Mini-batching error after registering MuData .varm field with custom scvi-tools model

Hi there,

I’m trying to build a custom scvi-tools model using the Pyro backend that reads information from a MuData object, including some data from a MuData .varm field. I’ve extended the BaseModelClass with PyroSviTrainMixin and things were going smoothly until I tried to register a custom MuDataVarmField.
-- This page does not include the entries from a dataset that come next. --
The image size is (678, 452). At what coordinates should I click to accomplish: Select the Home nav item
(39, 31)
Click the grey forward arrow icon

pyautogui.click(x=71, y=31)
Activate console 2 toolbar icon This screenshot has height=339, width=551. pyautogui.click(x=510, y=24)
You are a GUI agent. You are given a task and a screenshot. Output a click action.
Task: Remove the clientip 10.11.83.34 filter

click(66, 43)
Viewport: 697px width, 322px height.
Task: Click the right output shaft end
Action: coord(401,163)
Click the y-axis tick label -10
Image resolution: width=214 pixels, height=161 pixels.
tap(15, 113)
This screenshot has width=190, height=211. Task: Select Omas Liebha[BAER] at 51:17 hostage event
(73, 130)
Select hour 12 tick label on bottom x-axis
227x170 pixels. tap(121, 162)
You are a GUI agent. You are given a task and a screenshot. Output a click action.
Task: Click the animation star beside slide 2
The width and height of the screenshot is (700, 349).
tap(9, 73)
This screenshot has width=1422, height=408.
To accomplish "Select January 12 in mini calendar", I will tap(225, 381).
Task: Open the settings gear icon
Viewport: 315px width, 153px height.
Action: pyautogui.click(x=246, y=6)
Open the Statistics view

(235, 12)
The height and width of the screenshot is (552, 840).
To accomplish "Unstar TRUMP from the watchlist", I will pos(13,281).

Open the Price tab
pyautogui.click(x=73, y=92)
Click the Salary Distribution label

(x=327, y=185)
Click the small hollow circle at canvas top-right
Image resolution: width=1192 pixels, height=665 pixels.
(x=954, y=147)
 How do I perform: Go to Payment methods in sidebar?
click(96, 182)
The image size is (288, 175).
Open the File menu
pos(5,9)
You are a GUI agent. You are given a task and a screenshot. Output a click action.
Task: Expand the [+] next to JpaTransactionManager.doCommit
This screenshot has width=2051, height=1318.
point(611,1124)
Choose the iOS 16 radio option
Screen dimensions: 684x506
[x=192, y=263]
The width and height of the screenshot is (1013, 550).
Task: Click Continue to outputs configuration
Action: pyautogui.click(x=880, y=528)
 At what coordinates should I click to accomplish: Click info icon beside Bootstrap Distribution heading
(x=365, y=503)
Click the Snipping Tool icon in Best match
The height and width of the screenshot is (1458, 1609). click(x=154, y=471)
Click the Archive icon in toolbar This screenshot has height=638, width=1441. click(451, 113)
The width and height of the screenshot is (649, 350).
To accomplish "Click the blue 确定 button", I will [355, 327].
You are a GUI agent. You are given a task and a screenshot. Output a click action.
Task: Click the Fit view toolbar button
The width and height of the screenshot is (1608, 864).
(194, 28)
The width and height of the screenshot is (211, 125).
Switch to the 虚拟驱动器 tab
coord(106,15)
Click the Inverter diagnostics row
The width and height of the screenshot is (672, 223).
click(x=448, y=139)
The field gets added to the registry just fine, but when I try to train my module using the default train() function provided by PyroSviTrainMixin, the code breaks because (apparently) it tries to provide minibatch indices to the .varm field I’ve registered. For example:

IndexError:  index 46328 is out of bounds for axis 0 with size 30

Is there any way to tell the model to not minibatch this field (which is 30 x 10 for this example) during training? Or if not, could someone point me to which class/method I’d need to override to add this functionality? I’m pretty new to using scvi-tools as well as the Lightning data loader stuff so hoping that someone with more experience might have a quick answer to this :sweat_smile:

Hi, thank you for using scvi-tools!

One way to achieve this would be to modify PyroSviTrainMixin.train to pass in the data_and_attributes argument similar to how it is done here. This dictionary should contain the registry keys and corresponding dtypes for the fields that you would like to be mini-batched, and the DataSplitter will just load those. Hope this helps!